[Task details] Retype the data exactly. Spelling and punctuation stay as they are.

━━━ Given records ━━━

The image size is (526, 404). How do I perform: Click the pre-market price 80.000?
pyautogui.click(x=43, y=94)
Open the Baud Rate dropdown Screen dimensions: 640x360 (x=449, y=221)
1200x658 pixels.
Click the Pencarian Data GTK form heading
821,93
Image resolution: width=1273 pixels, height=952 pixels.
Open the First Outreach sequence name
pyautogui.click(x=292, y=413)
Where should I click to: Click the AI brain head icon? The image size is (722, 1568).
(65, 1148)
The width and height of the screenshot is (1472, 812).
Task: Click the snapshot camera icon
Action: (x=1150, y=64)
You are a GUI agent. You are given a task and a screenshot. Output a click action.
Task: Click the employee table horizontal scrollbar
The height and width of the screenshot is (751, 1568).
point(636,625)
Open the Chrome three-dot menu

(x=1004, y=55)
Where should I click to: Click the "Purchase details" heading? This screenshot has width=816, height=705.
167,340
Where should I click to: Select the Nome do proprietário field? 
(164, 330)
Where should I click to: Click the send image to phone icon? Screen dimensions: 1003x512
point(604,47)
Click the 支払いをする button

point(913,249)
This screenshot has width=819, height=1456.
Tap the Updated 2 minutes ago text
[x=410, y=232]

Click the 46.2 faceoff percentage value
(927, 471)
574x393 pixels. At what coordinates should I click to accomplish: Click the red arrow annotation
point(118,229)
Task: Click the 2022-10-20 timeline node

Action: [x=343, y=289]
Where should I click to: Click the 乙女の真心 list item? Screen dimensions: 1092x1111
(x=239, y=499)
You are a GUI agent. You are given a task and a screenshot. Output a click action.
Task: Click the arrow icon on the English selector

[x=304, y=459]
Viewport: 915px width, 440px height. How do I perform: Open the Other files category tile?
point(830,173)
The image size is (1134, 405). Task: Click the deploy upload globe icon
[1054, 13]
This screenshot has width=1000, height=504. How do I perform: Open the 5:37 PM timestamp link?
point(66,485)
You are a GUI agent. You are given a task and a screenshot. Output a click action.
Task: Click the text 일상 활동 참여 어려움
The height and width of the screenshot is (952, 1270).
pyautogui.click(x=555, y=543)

━━━

[Your solution]
The image size is (526, 404). How do I perform: Click the pre-market price 80.000?
pyautogui.click(x=43, y=94)
Open the Baud Rate dropdown Screen dimensions: 640x360 (x=449, y=221)
1200x658 pixels.
Click the Pencarian Data GTK form heading
821,93
Image resolution: width=1273 pixels, height=952 pixels.
Open the First Outreach sequence name
pyautogui.click(x=292, y=413)
Where should I click to: Click the AI brain head icon? The image size is (722, 1568).
(65, 1148)
The width and height of the screenshot is (1472, 812).
Task: Click the snapshot camera icon
Action: (x=1150, y=64)
You are a GUI agent. You are given a task and a screenshot. Output a click action.
Task: Click the employee table horizontal scrollbar
The height and width of the screenshot is (751, 1568).
point(636,625)
Open the Chrome three-dot menu

(x=1004, y=55)
Where should I click to: Click the "Purchase details" heading? This screenshot has width=816, height=705.
167,340
Where should I click to: Select the Nome do proprietário field? 
(164, 330)
Where should I click to: Click the send image to phone icon? Screen dimensions: 1003x512
point(604,47)
Click the 支払いをする button

point(913,249)
This screenshot has width=819, height=1456.
Tap the Updated 2 minutes ago text
[x=410, y=232]

Click the 46.2 faceoff percentage value
(927, 471)
574x393 pixels. At what coordinates should I click to accomplish: Click the red arrow annotation
point(118,229)
Task: Click the 2022-10-20 timeline node

Action: [x=343, y=289]
Where should I click to: Click the 乙女の真心 list item? Screen dimensions: 1092x1111
(x=239, y=499)
You are a GUI agent. You are given a task and a screenshot. Output a click action.
Task: Click the arrow icon on the English selector

[x=304, y=459]
Viewport: 915px width, 440px height. How do I perform: Open the Other files category tile?
point(830,173)
The image size is (1134, 405). Task: Click the deploy upload globe icon
[1054, 13]
This screenshot has width=1000, height=504. How do I perform: Open the 5:37 PM timestamp link?
point(66,485)
You are a GUI agent. You are given a task and a screenshot. Output a click action.
Task: Click the text 일상 활동 참여 어려움
The height and width of the screenshot is (952, 1270).
pyautogui.click(x=555, y=543)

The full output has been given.